[[ Data open ]]
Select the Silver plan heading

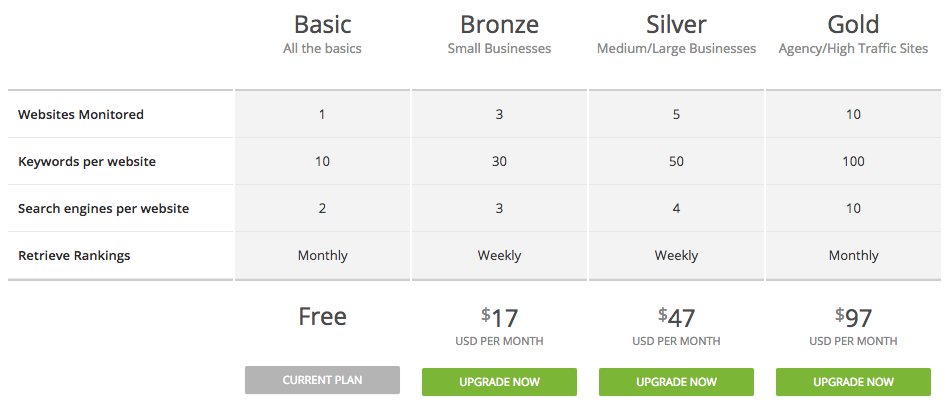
[[ Data closed ]]
[[ Data open ]]
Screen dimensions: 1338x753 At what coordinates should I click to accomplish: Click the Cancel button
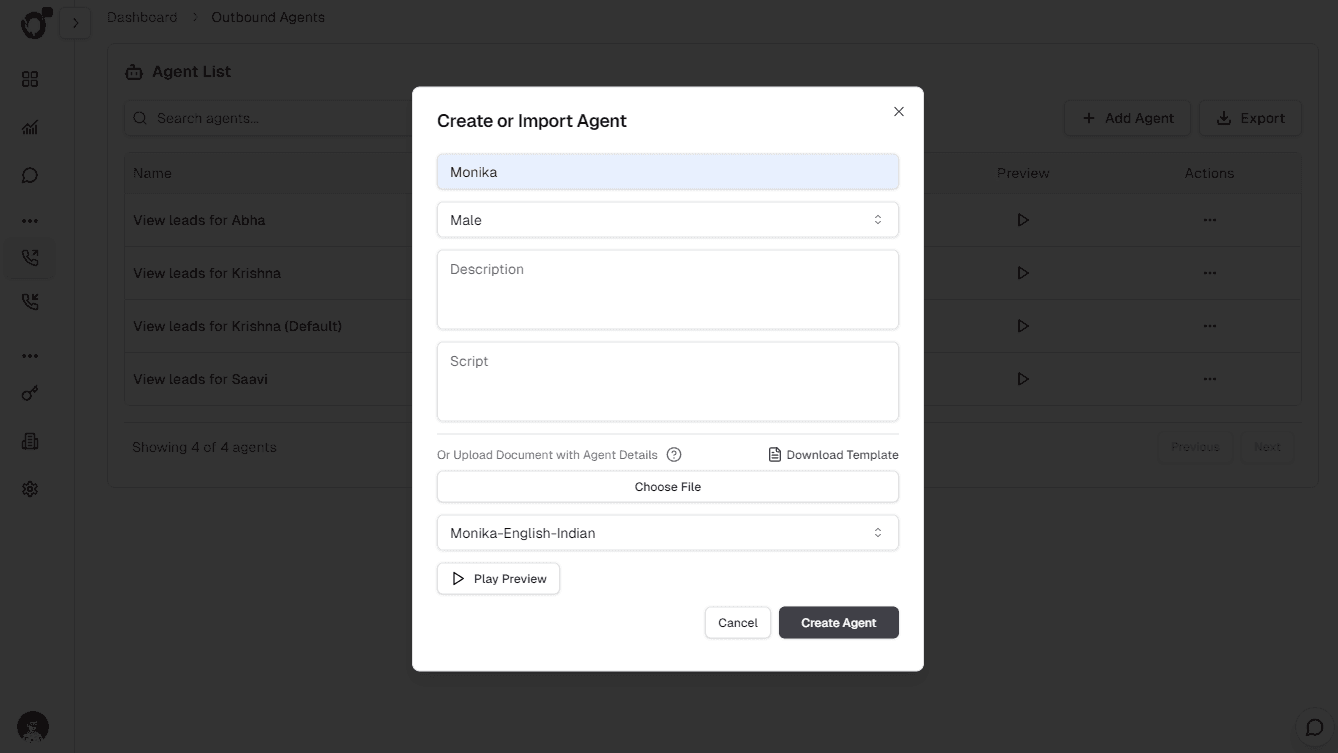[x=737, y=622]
[[ Data closed ]]
[[ Data open ]]
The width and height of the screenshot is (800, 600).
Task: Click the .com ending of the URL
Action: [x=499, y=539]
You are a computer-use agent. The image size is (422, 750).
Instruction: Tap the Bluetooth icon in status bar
[[ Data closed ]]
## Problem details
Take the lines above from the one containing "You are a computer-use" to the one containing "Instruction: Tap the" and retype them exactly, both ends included, with nothing added.

## Response below
You are a computer-use agent. The image size is (422, 750).
Instruction: Tap the Bluetooth icon in status bar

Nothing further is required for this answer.